Savon de Marseille Specialists - Since 2012

Proper Soap - Packed and Dispatched from North Yorkshire

For Washing, Laundry & Cleaning

How to Read a Soap Ingredient List in 10 Seconds

Most ingredient lists look more complex than the soap itself. This is largely due to how fragrance is required to be disclosed.

A simple way to read them:

1. Start with the base — this tells you what the soap is

Look at the first few ingredients.

You are typically looking for:

  • Sodium Olivate (olive oil soap)
  • Sodium Cocoate (coconut oil soap)
  • Sodium Palmate / Palm Kernelate (vegetable soap base)
  • Aqua (water)
  • Glycerin (naturally formed during saponification)

This is the structure of the soap. Everything else sits around it.

If this is clear and traditional, the soap is fundamentally sound.

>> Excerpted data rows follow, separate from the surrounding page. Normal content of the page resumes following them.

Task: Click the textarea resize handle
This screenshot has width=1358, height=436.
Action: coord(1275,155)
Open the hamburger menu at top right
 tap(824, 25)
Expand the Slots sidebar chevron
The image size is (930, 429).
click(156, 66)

2. Identify if fragrance is present

Look for:

  • Parfum (perfume composition), or
  • Essential oils (e.g. Lavandula Oil, Citrus Peel Oil)

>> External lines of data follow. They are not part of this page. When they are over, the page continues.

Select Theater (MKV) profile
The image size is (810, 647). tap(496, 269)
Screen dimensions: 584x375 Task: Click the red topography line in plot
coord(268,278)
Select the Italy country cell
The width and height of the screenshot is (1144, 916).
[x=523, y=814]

No parfum or essential oils = fragrance-free soap.

3. Ignore the long list — recognise the pattern

If you then see multiple names such as:
Linalool, Limonene, Geraniol, Citral

This does not mean multiple added ingredients.

It means:

  • the fragrance is being broken down into its declarable parts
  • these are naturally occurring within the scent

Think of it as:

one fragrance, described in detail

4. Anchor the components to the scent

You can quickly sense-check the list:

  • Lavender → likely includes Linalool
  • Citrus → likely includes Limonene, Citral
  • Rose / Geranium → likely includes Geraniol, Citronellol
  • Spiced / warm → may include Eugenol, Cinnamal

If they match the scent, the list is behaving exactly as expected.

5. Decide based on preference, not complexity

From here, the decision becomes simple:

  • Want absolute simplicity → choose fragrance-free
  • Want fragrance but minimal declared allergens → look for controlled compositions
  • Happy with traditional fragrance → accept the full list as normal

In soap, the length of the ingredient list is not a measure of quality It is a reflection of how fragrance is disclosed.

The Key Point

A traditional soap can read like this:

Olive oil, coconut oil, water, salt, glycerin, fragrance

…but appear as twenty or more ingredients once fragrance components are listed individually.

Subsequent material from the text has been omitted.